__DIRECTIONS FOR THIS TASK__.
Every record should be restated exactly, with no images included.

(Saved data entries)
↓
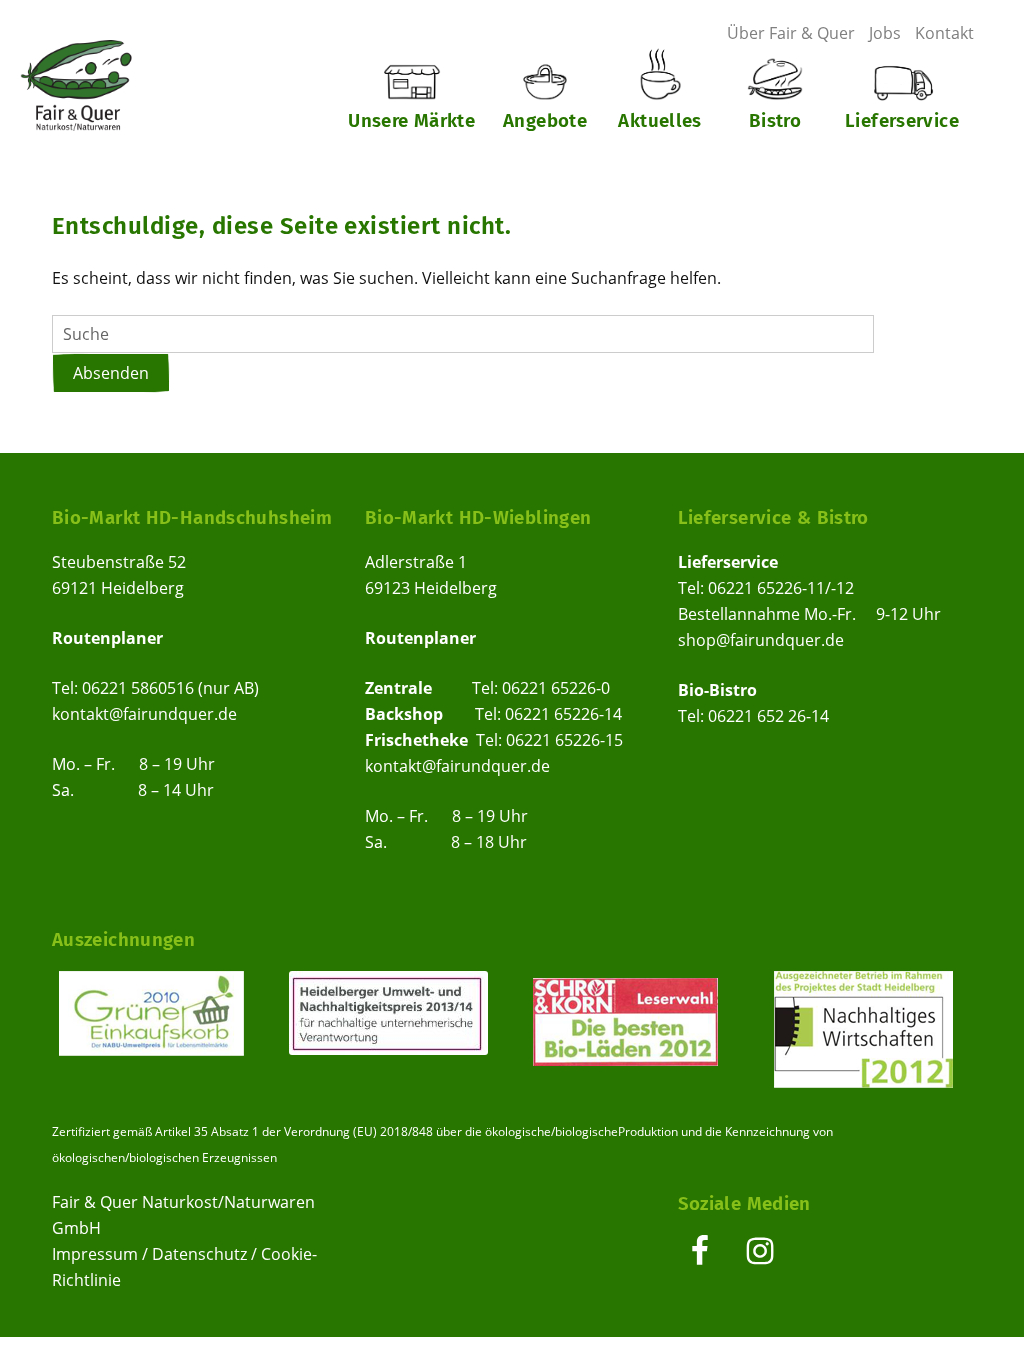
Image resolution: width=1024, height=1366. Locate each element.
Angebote (545, 120)
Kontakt (944, 33)
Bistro (775, 120)
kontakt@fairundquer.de (144, 714)
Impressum (95, 1254)
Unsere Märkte (411, 120)
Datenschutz (199, 1254)
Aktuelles (659, 120)
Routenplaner (107, 638)
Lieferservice (902, 120)
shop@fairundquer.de (761, 640)
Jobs (885, 33)
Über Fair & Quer (791, 33)
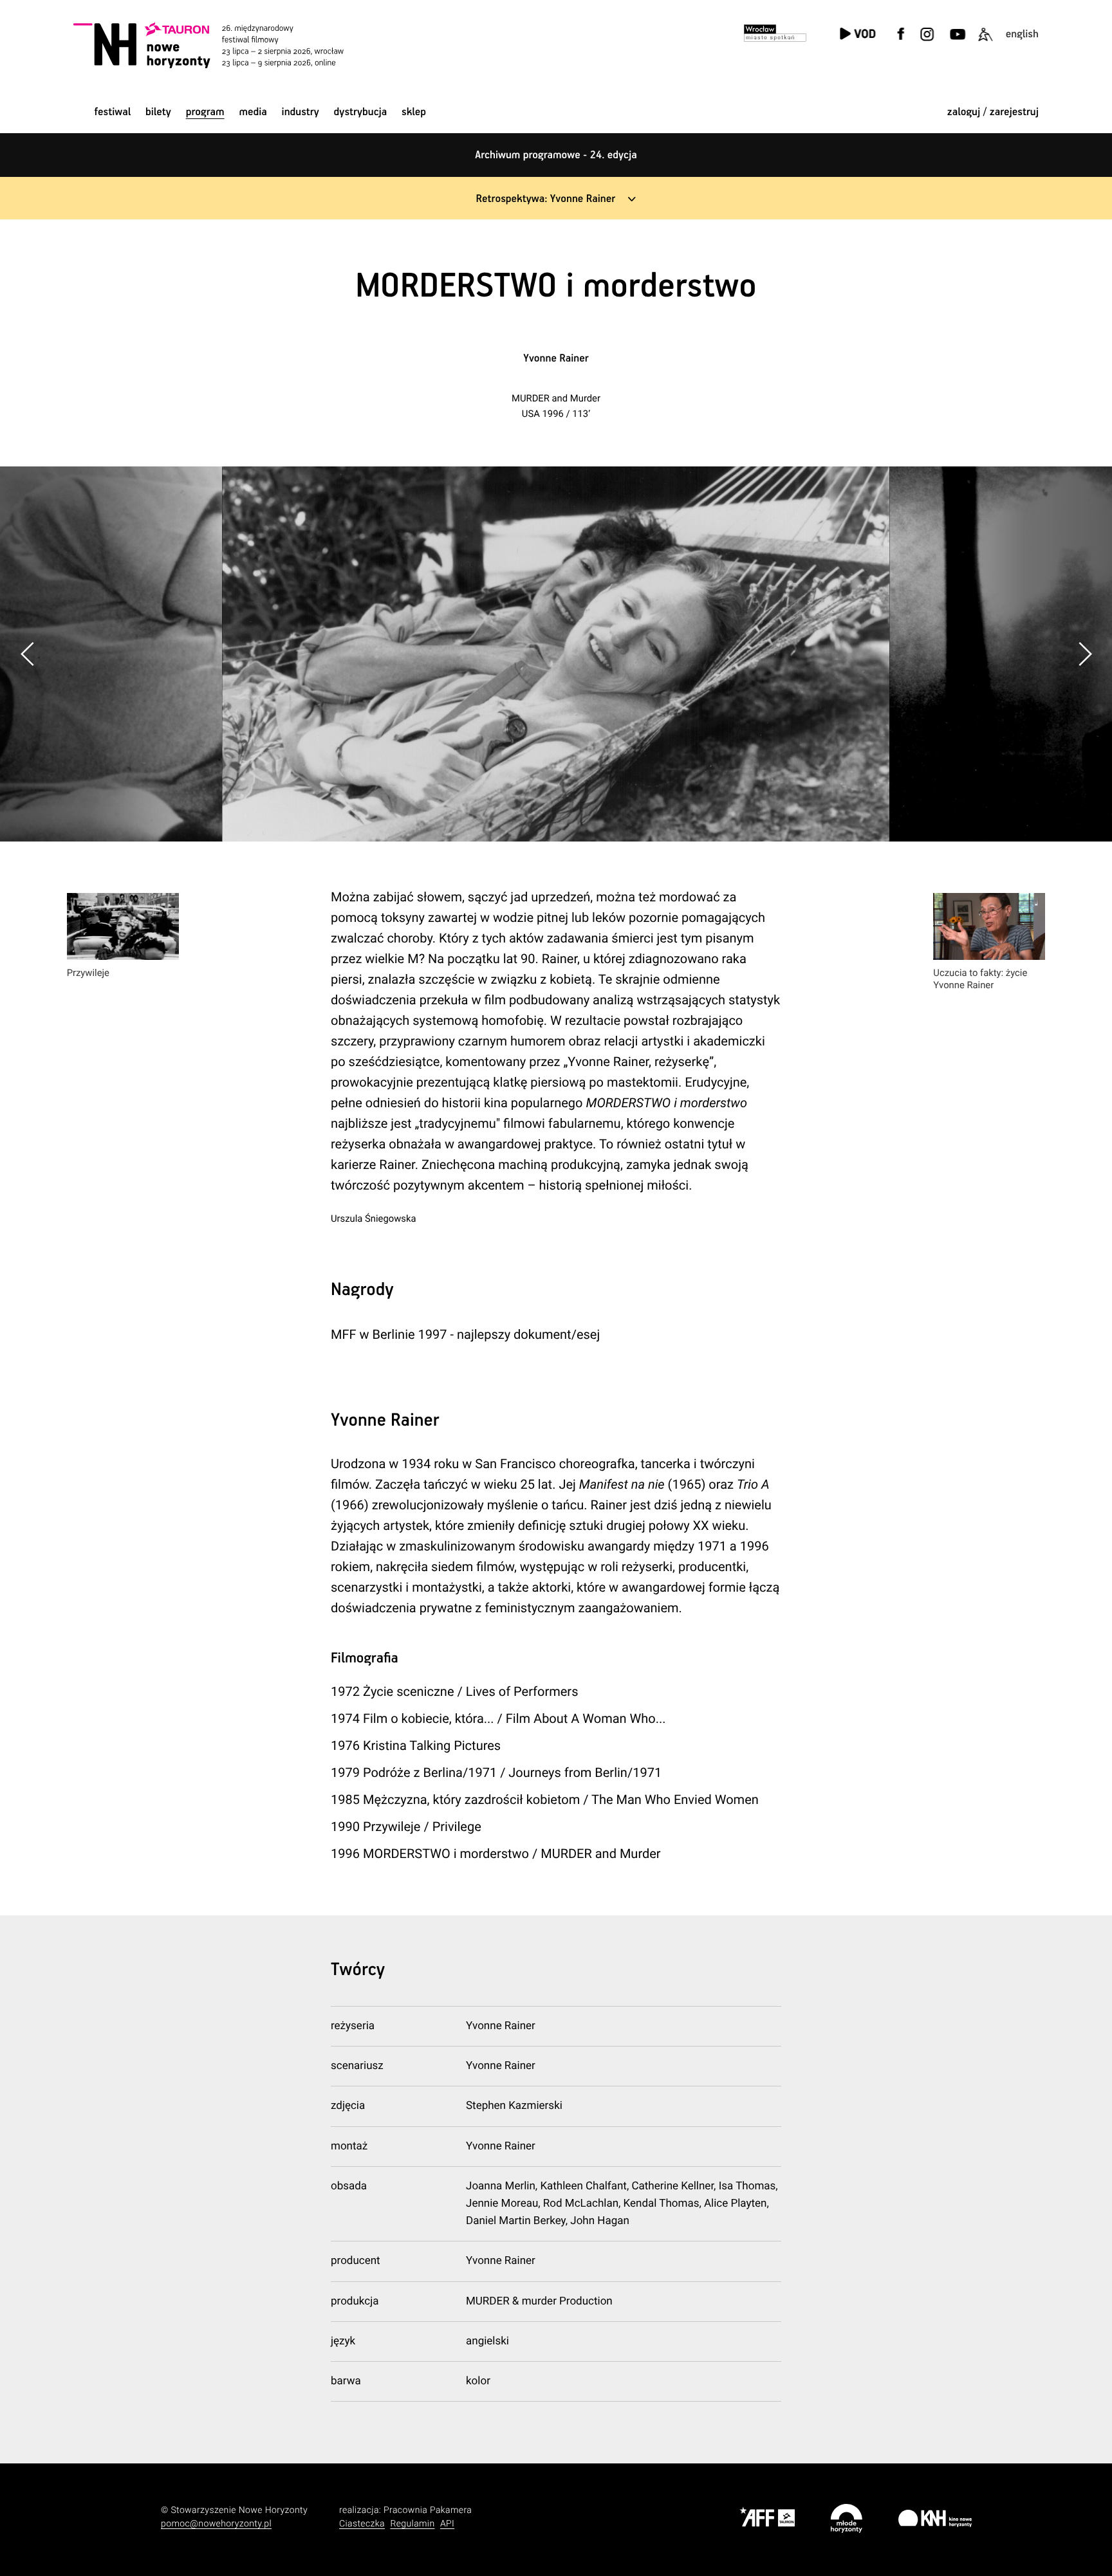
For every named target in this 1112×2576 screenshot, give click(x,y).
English (1022, 34)
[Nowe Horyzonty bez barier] (985, 42)
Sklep (414, 112)
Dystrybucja (360, 112)
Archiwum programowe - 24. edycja (555, 155)
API (447, 2524)
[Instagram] (927, 42)
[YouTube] (956, 42)
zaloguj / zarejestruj (993, 112)
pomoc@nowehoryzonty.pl (216, 2524)
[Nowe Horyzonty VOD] (857, 35)
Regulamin (412, 2524)
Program (205, 112)
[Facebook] (901, 42)
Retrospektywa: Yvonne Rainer (546, 199)
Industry (300, 112)
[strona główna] (226, 45)
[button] (1084, 653)
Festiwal (112, 112)
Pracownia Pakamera (428, 2510)
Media (252, 112)
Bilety (158, 112)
↑
__EXERCISE ANSWER__.
Image resolution: width=1024, height=1366. Locate each element.
Angebote (545, 120)
Kontakt (944, 33)
Bistro (775, 120)
kontakt@fairundquer.de (144, 714)
Impressum (95, 1254)
Unsere Märkte (411, 120)
Datenschutz (199, 1254)
Aktuelles (659, 120)
Routenplaner (107, 638)
Lieferservice (902, 120)
shop@fairundquer.de (761, 640)
Jobs (885, 33)
Über Fair & Quer (791, 33)
For every named target in this 1112×2576 screenshot, give click(x,y).
English (1022, 34)
[Nowe Horyzonty bez barier] (985, 42)
Sklep (414, 112)
Dystrybucja (360, 112)
Archiwum programowe - 24. edycja (555, 155)
API (447, 2524)
[Instagram] (927, 42)
[YouTube] (956, 42)
zaloguj / zarejestruj (993, 112)
pomoc@nowehoryzonty.pl (216, 2524)
[Nowe Horyzonty VOD] (857, 35)
Regulamin (412, 2524)
Program (205, 112)
[Facebook] (901, 42)
Retrospektywa: Yvonne Rainer (546, 199)
Industry (300, 112)
[strona główna] (226, 45)
[button] (1084, 653)
Festiwal (112, 112)
Pracownia Pakamera (428, 2510)
Media (252, 112)
Bilety (158, 112)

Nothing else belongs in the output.